Chinese computer scientist

Zhi-Li Zhang is a computer scientist, the McKnight Distinguished University Professor and the Qwest Chair Professor of Computer Science at the University of Minnesota - Twin Cities. He leads the Networking Research Group at the university. Zhi-Li obtained his PhD in computer science from the University of Massachusetts in 1997 under Don Towsley and Jim Kurose. He has published a large number of papers in the field of routing, computer communication and multimedia communication.

Zhi-Li Zhang graduated with B.S. in Computer Science with highest distinction from Nanjing University, Nanjing, China.
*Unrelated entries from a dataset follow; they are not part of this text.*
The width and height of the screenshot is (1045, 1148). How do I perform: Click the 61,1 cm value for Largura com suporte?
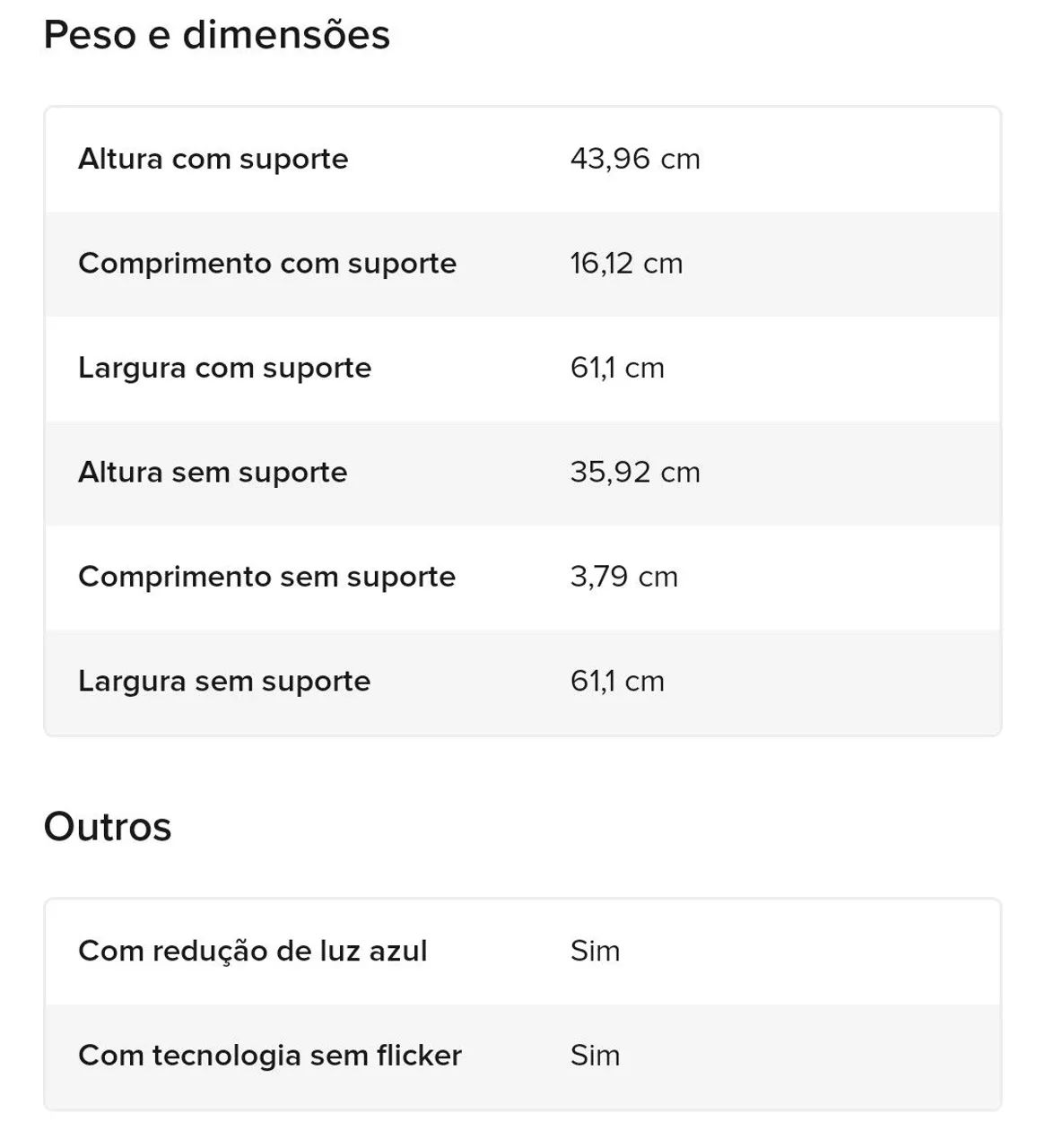[x=617, y=368]
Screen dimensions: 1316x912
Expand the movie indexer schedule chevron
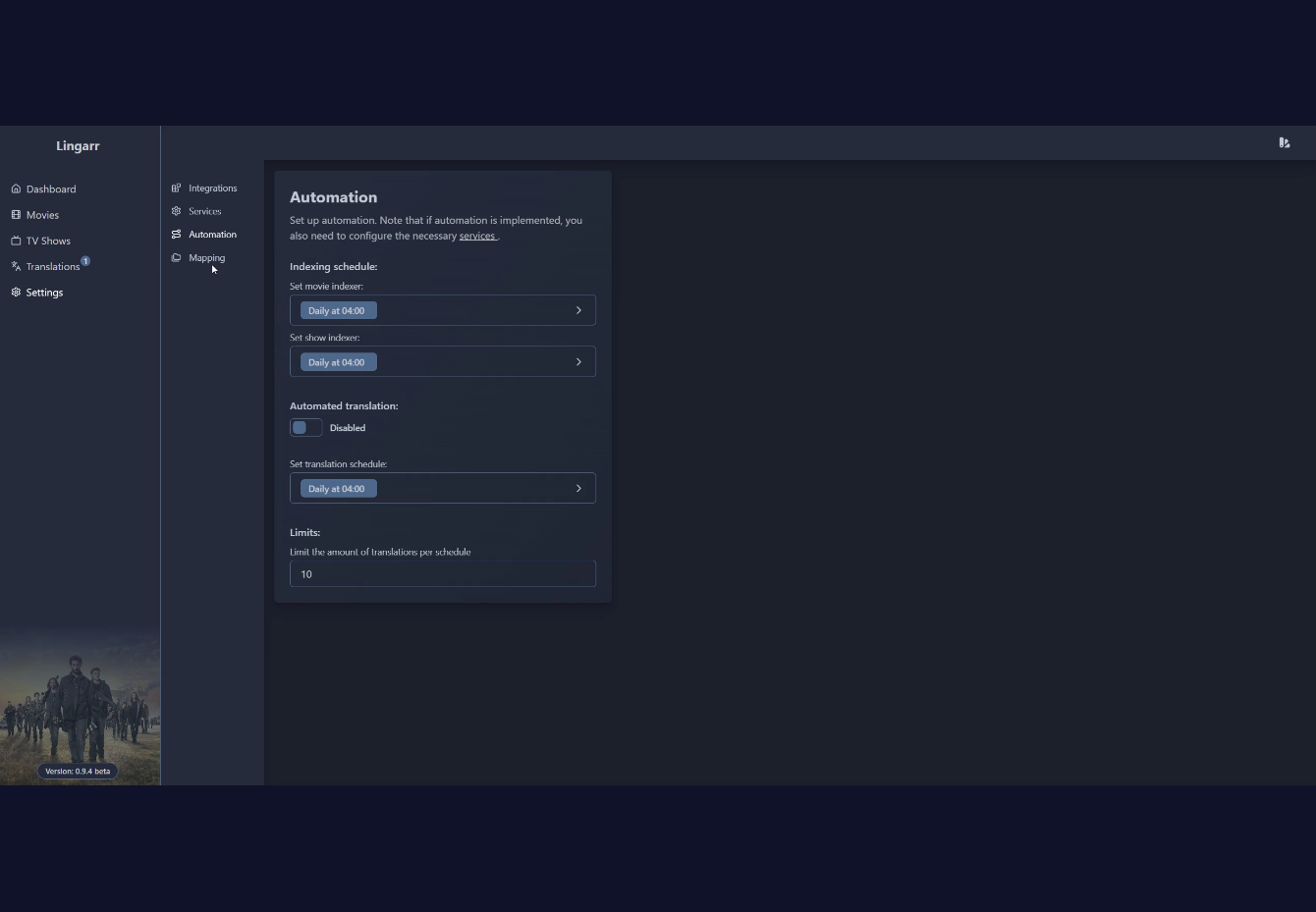click(578, 310)
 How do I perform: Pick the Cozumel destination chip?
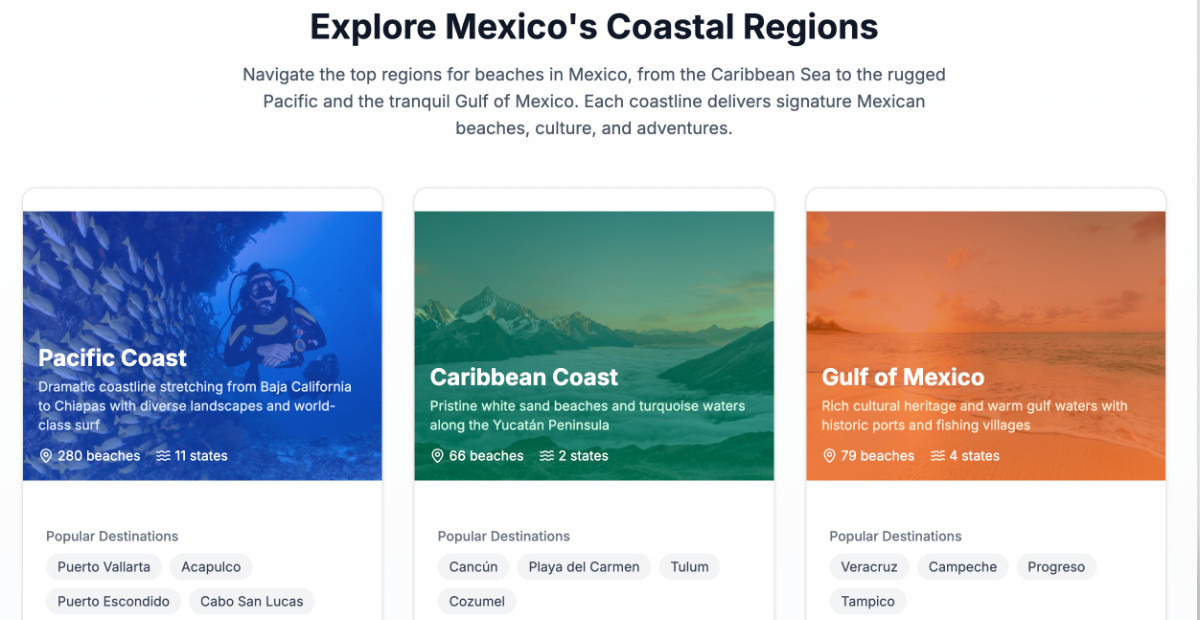click(x=477, y=601)
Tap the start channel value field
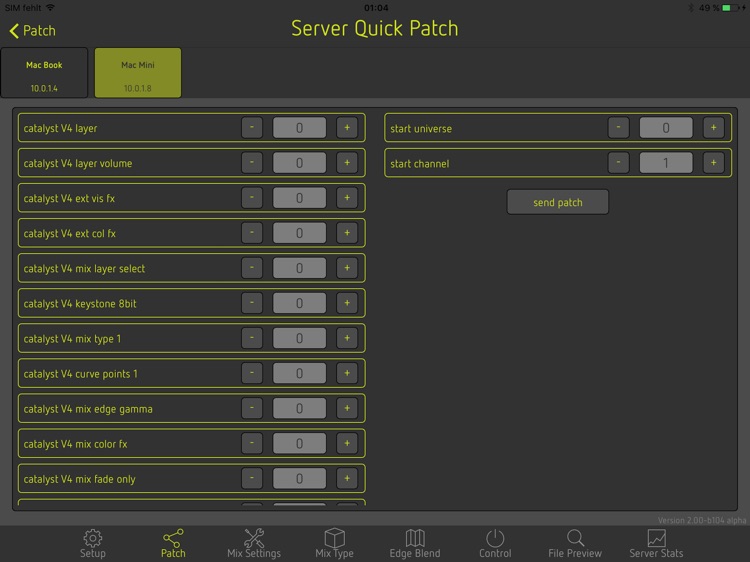The height and width of the screenshot is (562, 750). [x=666, y=163]
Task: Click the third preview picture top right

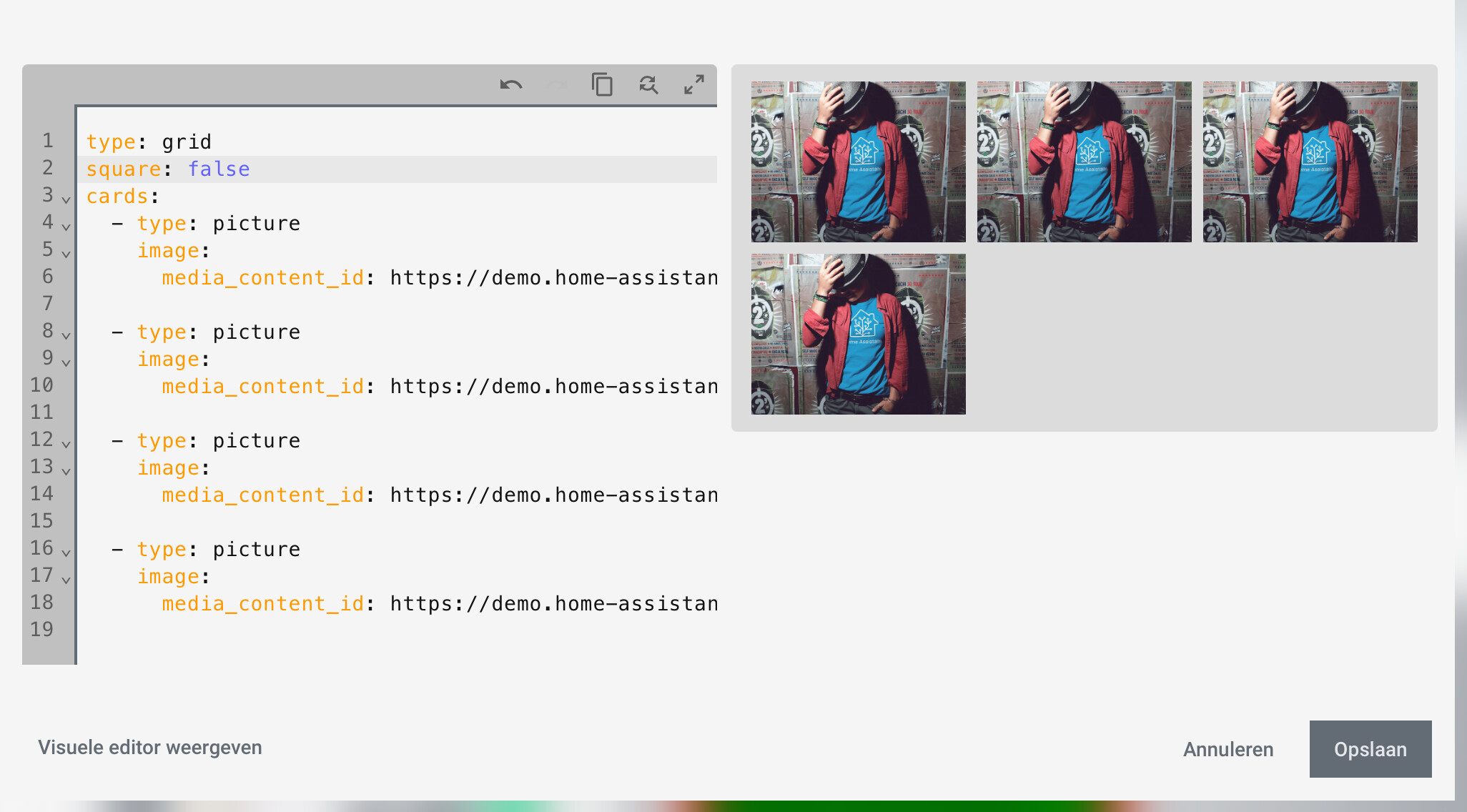Action: [x=1310, y=162]
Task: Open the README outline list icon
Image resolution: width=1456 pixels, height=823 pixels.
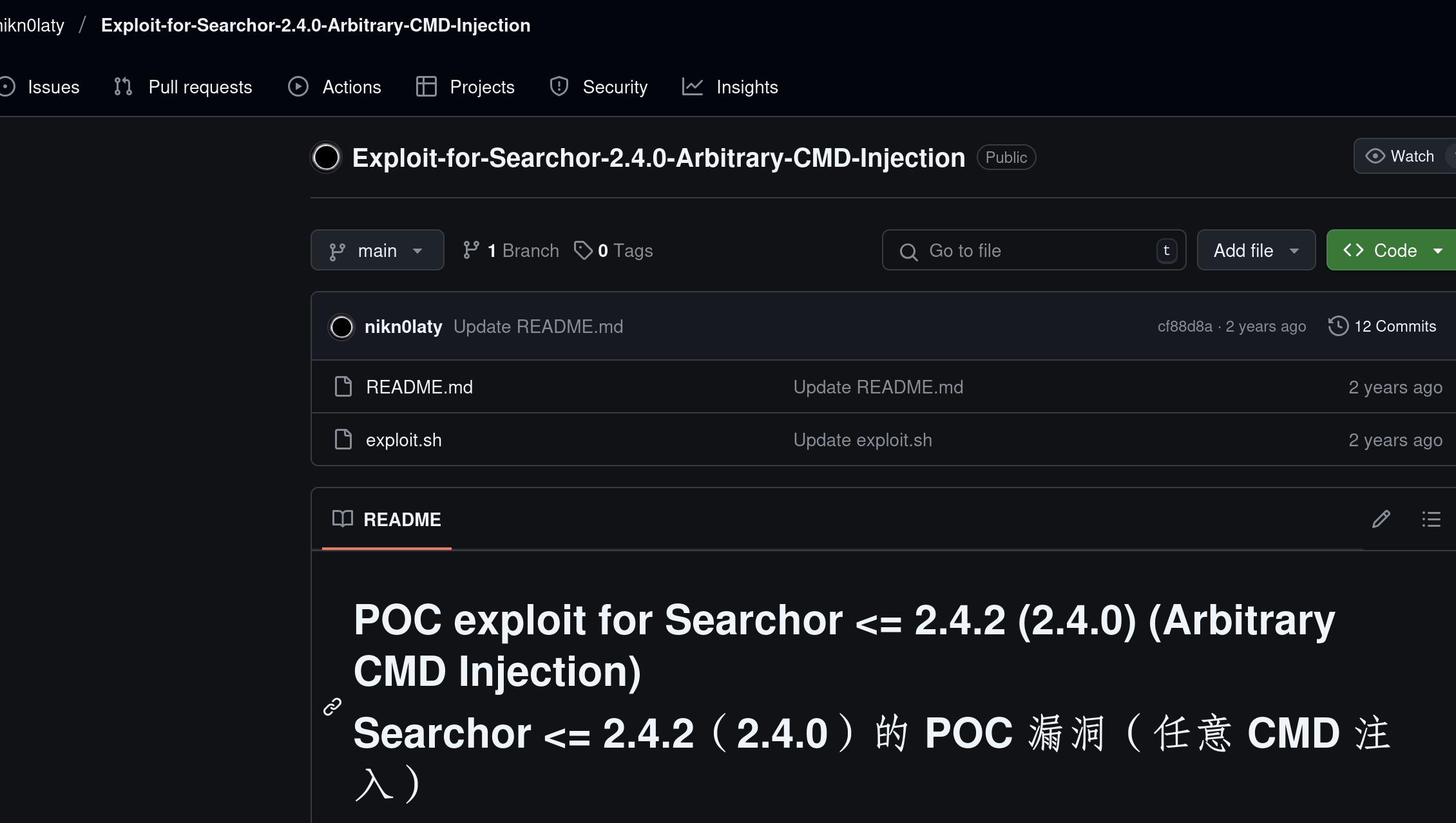Action: click(x=1431, y=519)
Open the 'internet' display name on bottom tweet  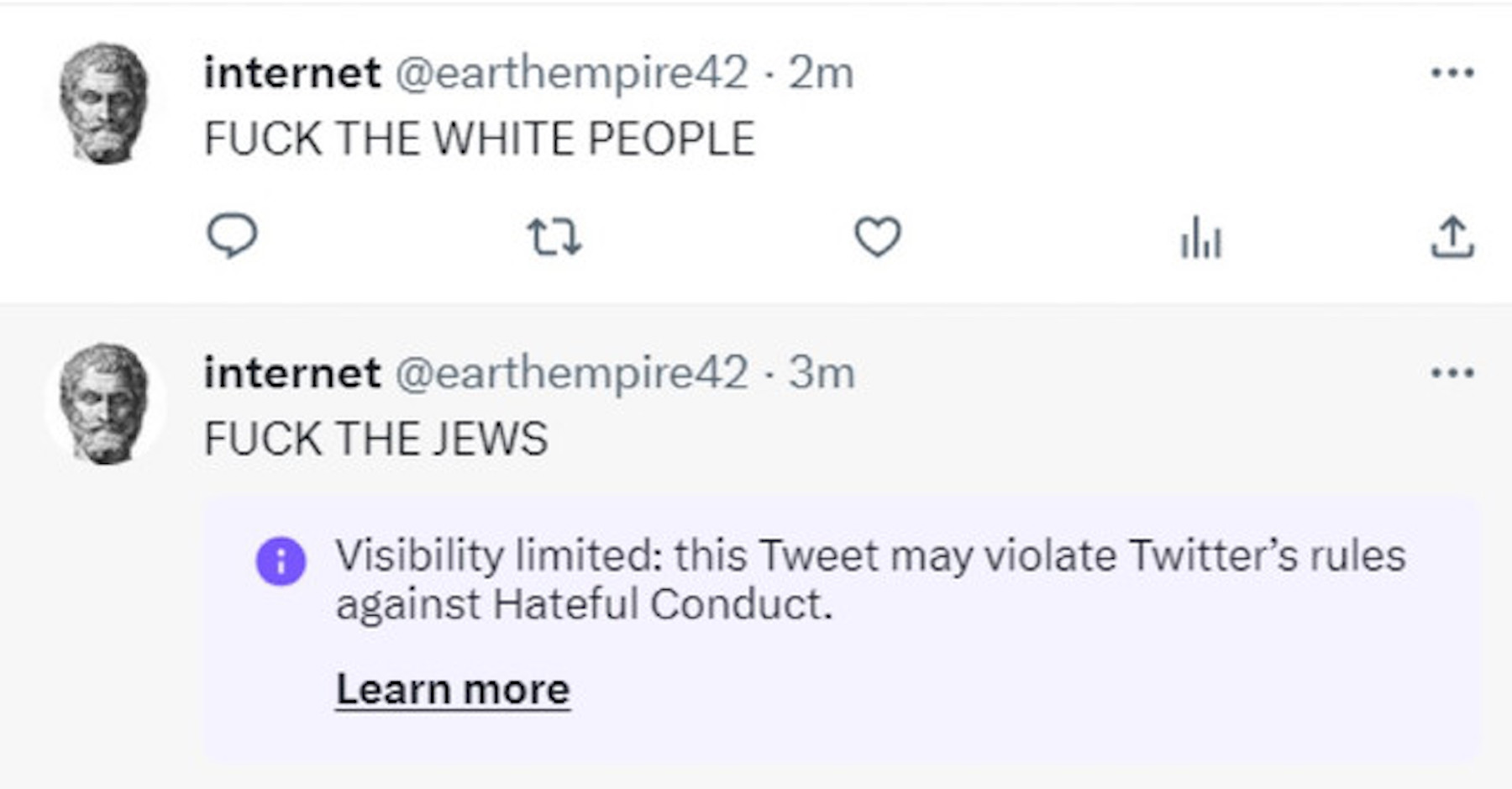point(292,372)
While a junior student at Nanjing, Zhi-Li led a team of senior students for their senior design projects. He was one of five students selected for graduate study exempted from the graduate school entrance exam at Nanjing University. Shortly afterwards, he was awarded a highly selective fellowship from the Chinese National Committee for Education for graduate study in Europe, and studied at the Computer Science Department, Århus University, Denmark. Zhi-Li is a Fellow of IEEE.

Zhang has been selected by the University of Massachusetts Amherst School of Computer Science as the 2014 recipient of the Outstanding Achievement and Advocacy (OAA) Award for Outstanding Achievement in Research.